Pelimpahan tahap II tersebut menandai rampungnya proses penyidikan. Selanjutnya, perkara akan memasuki tahap penuntutan sebelum disidangkan di Pengadilan Tindak Pidana Korupsi (Tipikor).
Juru Bicara KPK Budi Prasetyo mengatakan pelimpahan dilakukan setelah penyidik menyatakan berkas perkara telah lengkap.
"KPK melaksanakan pelimpahan berkas perkara, alat bukti, dan tersangka dalam perkara dugaan tindak pidana korupsi terkait kuota haji untuk penyelenggaraan ibadah haji Indonesia tahun 2023–2024," ujar Budi Prasetyo kepada wartawan di Jakarta, Selasa (14/7/2026).
Menurut Budi, setelah menerima pelimpahan tersebut, jaksa penuntut umum memiliki waktu maksimal 14 hari untuk menyusun surat dakwaan dan melimpahkan perkara ke Pengadilan Tipikor.
"Selanjutnya, JPU memiliki waktu paling lama 14 hari untuk menyusun dan melimpahkan surat dakwaan ke pengadilan tindak pidana korupsi," kata Budi.
Kasus dugaan korupsi kuota haji ini mulai disidik KPK sejak 9 Agustus 2025. Lima bulan kemudian, tepatnya pada 9 Januari 2026, KPK menetapkan Yaqut Cholil Qoumas bersama mantan staf khususnya, Ishfah Abidal Aziz atau Gus Alex, sebagai tersangka.
Dalam perjalanan penyidikan, KPK juga menerima hasil audit Badan Pemeriksa Keuangan (BPK) yang menyebut potensi kerugian negara dalam perkara tersebut mencapai Rp622 miliar.
Yaqut kemudian ditahan di Rumah Tahanan KPK pada 12 Maret 2026. Sementara Ishfah mulai menjalani penahanan lima hari setelahnya.
Status penahanan Yaqut sempat berubah menjadi tahanan rumah pada 19 Maret 2026 setelah adanya permohonan dari keluarga. Namun, KPK kembali memasukkannya ke rumah tahanan pada 24 Maret 2026.
Penyidikan terus berkembang. Pada 30 Maret 2026, KPK menetapkan dua tersangka baru, yakni Direktur Operasional Maktour Ismail Adham dan mantan Ketua Umum Kesatuan Tour Travel Haji Umrah Republik Indonesia (Kesthuri), Asrul Aziz Taba. Keduanya resmi ditahan pada 8 Juni 2026.

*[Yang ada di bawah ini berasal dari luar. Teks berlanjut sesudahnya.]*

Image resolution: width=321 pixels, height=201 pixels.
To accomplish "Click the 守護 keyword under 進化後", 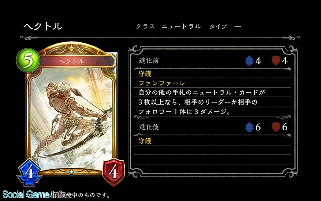I will [145, 141].
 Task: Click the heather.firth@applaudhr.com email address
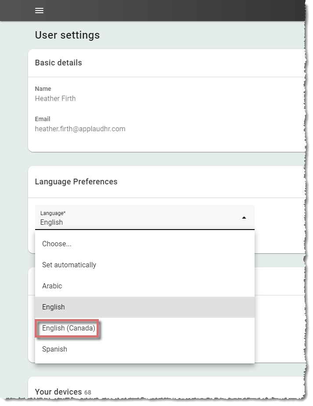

Sementara itu, pemilik biro perjalanan haji Maktour, Fuad Hasan Masyhur, tidak ditetapkan sebagai tersangka meski sebelumnya sempat dicegah bepergian ke luar negeri.
Yaqut juga sempat menjalani perawatan di RS Polri setelah mengalami gangguan pada saluran pencernaan. Pada 24 Juni 2026, KPK membantarkan masa penahanannya ke rumah sakit sebelum akhirnya kembali ditahan pada 9 Juli 2026.
Dengan pelimpahan berkas ke jaksa penuntut umum, proses hukum kasus dugaan korupsi kuota haji kini tinggal menunggu penyusunan dakwaan sebelum memasuki persidangan di Pengadilan Tipikor.